[Available data — start]

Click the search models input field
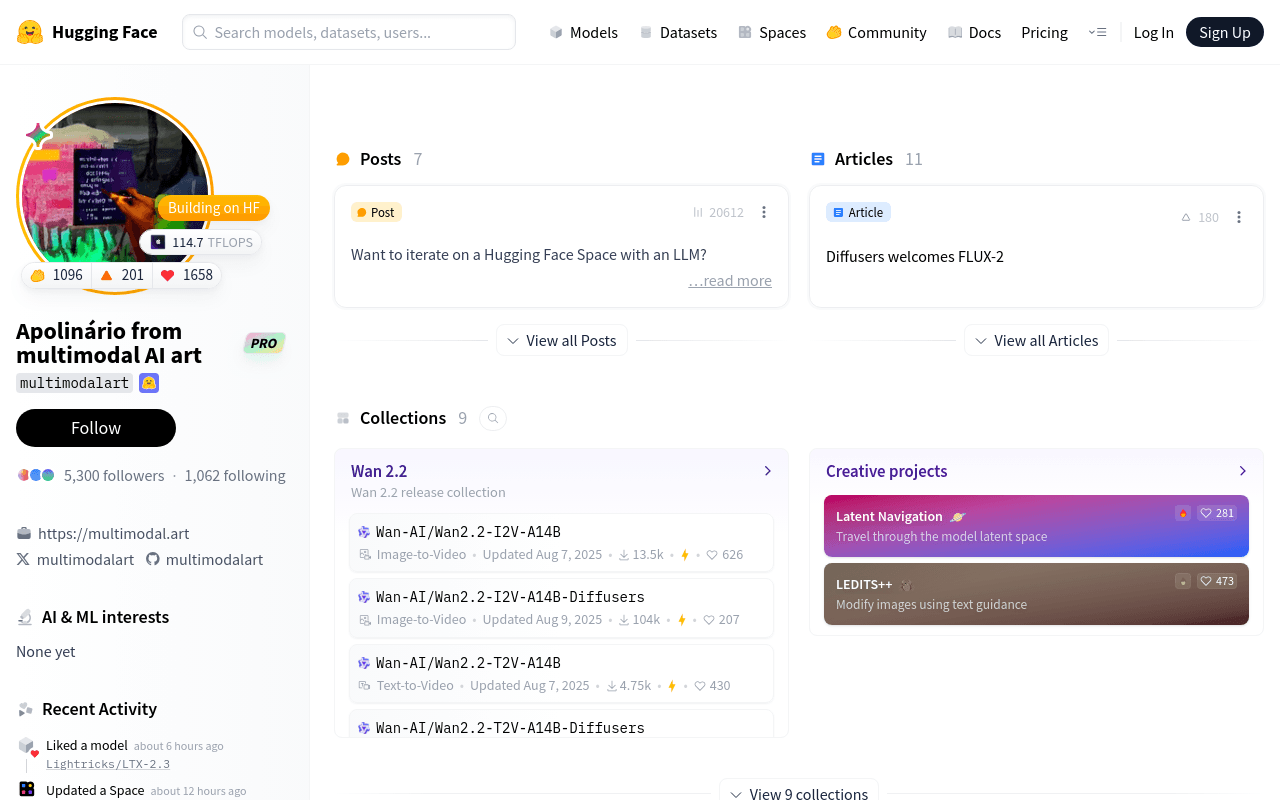 pyautogui.click(x=349, y=32)
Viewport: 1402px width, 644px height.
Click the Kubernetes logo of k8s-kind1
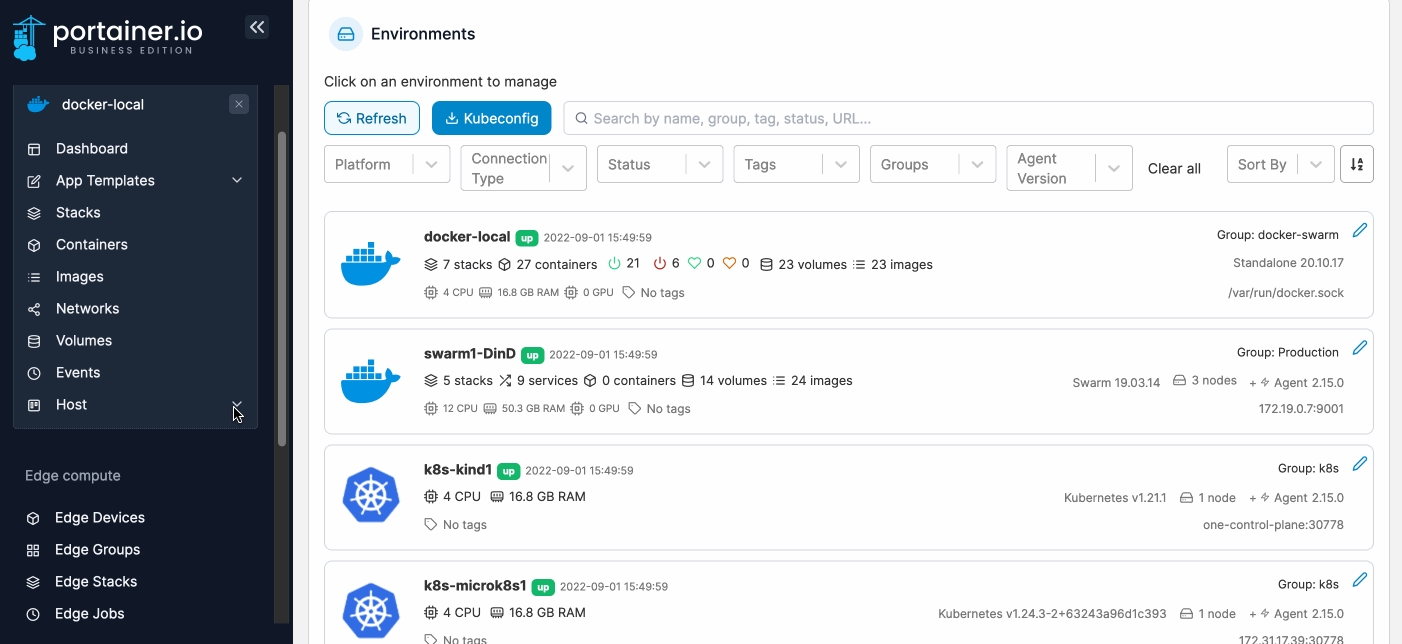[371, 495]
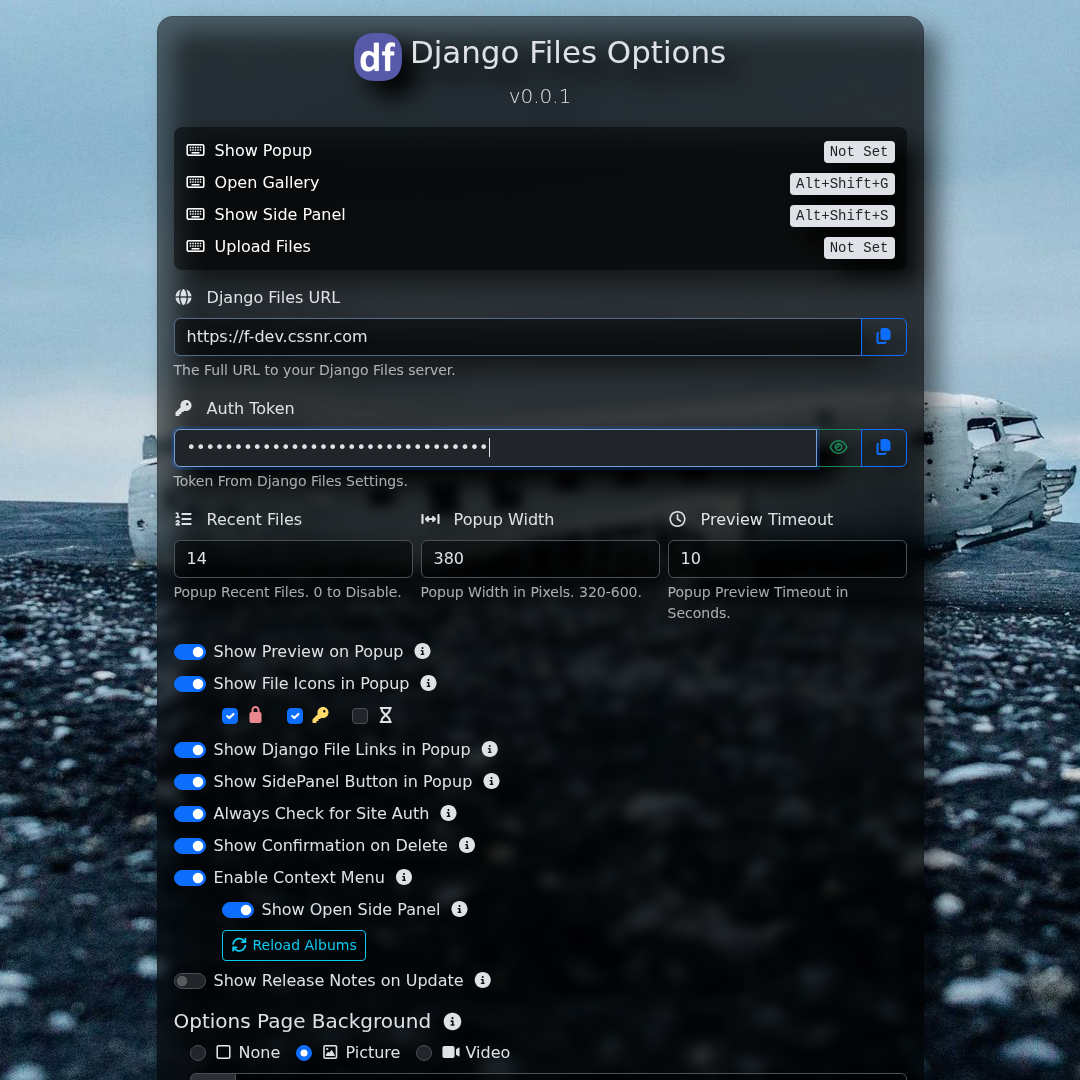Focus the Popup Width input field
Screen dimensions: 1080x1080
pos(539,559)
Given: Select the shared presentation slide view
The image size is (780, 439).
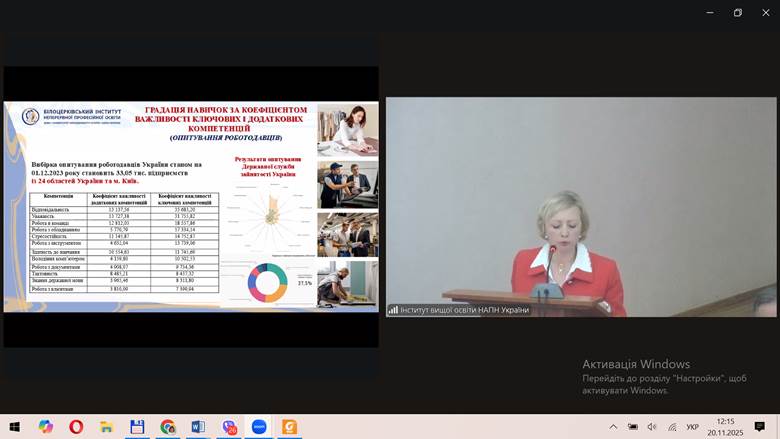Looking at the screenshot, I should 190,206.
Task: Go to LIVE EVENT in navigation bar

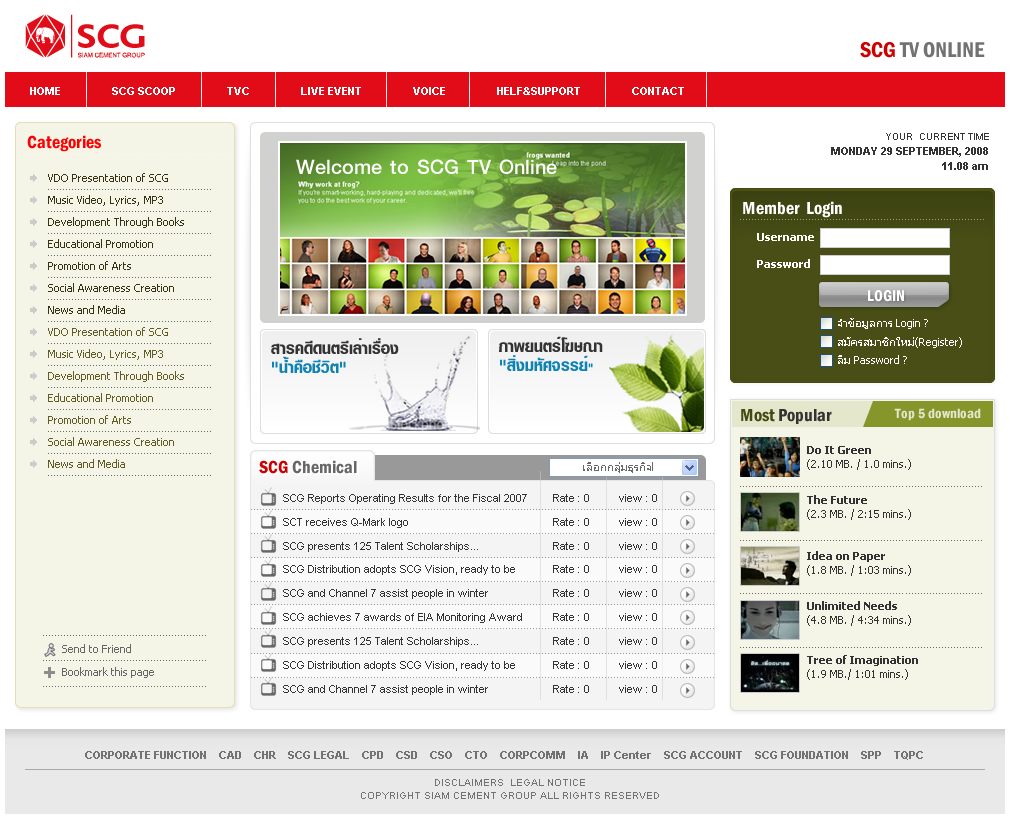Action: [330, 91]
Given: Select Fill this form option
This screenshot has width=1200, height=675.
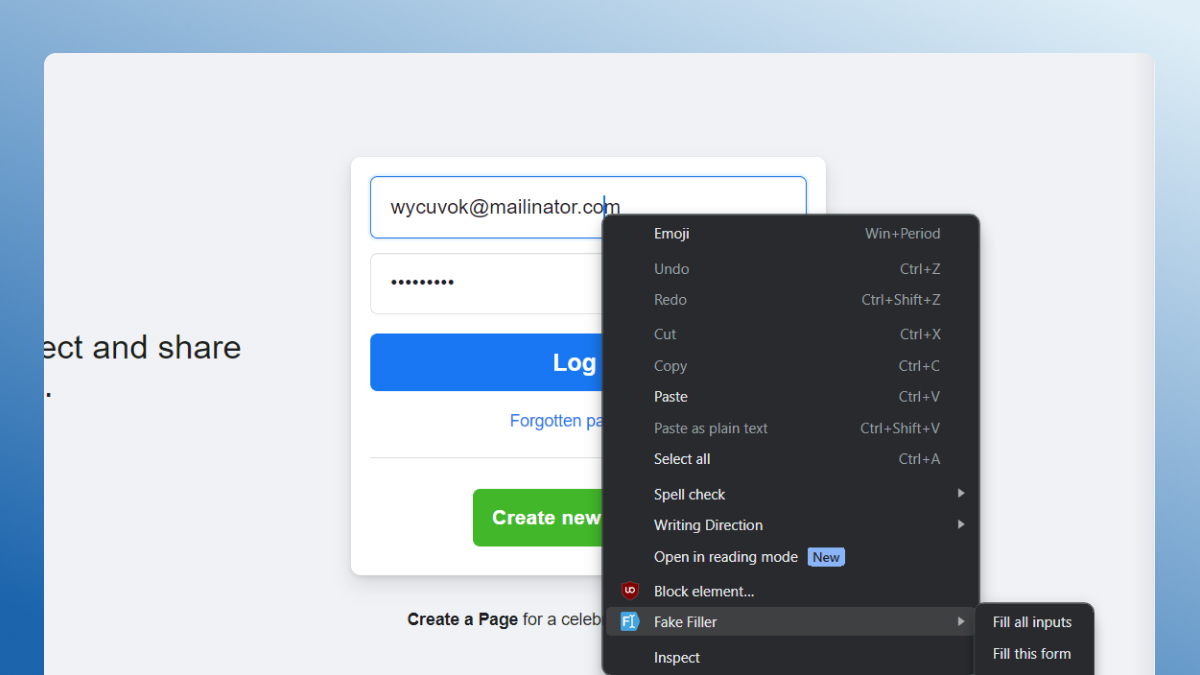Looking at the screenshot, I should [1032, 654].
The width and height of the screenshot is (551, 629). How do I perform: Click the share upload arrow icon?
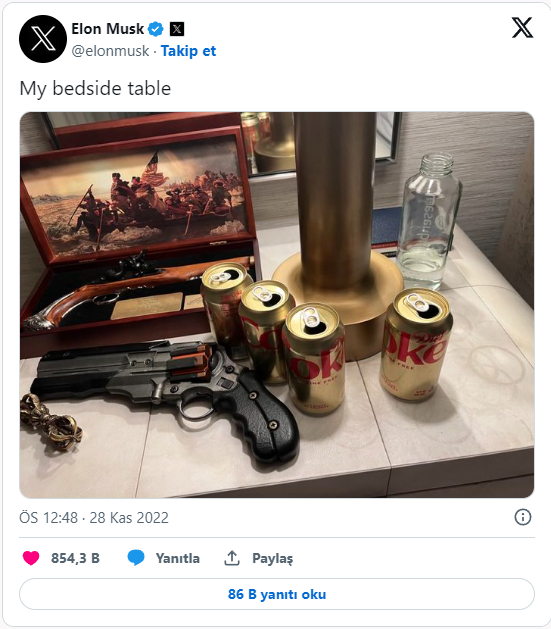click(x=232, y=558)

[Available data — finish]

Your instructions: The line containing "Click the Kubernetes logo of k8s-kind1" and all lines after it, through the last line of the records, should be returned exactly. Omit the pictures.

Exercise response:
Click the Kubernetes logo of k8s-kind1
[371, 495]
Focus the Popup Width input field
Screen dimensions: 1080x1080
pos(539,559)
Given: Select the shared presentation slide view
The image size is (780, 439).
Looking at the screenshot, I should 190,206.
Task: Go to LIVE EVENT in navigation bar

Action: [330, 91]
Given: Select Fill this form option
This screenshot has width=1200, height=675.
Looking at the screenshot, I should [1032, 654].
The width and height of the screenshot is (551, 629). How do I perform: Click the share upload arrow icon?
click(x=232, y=558)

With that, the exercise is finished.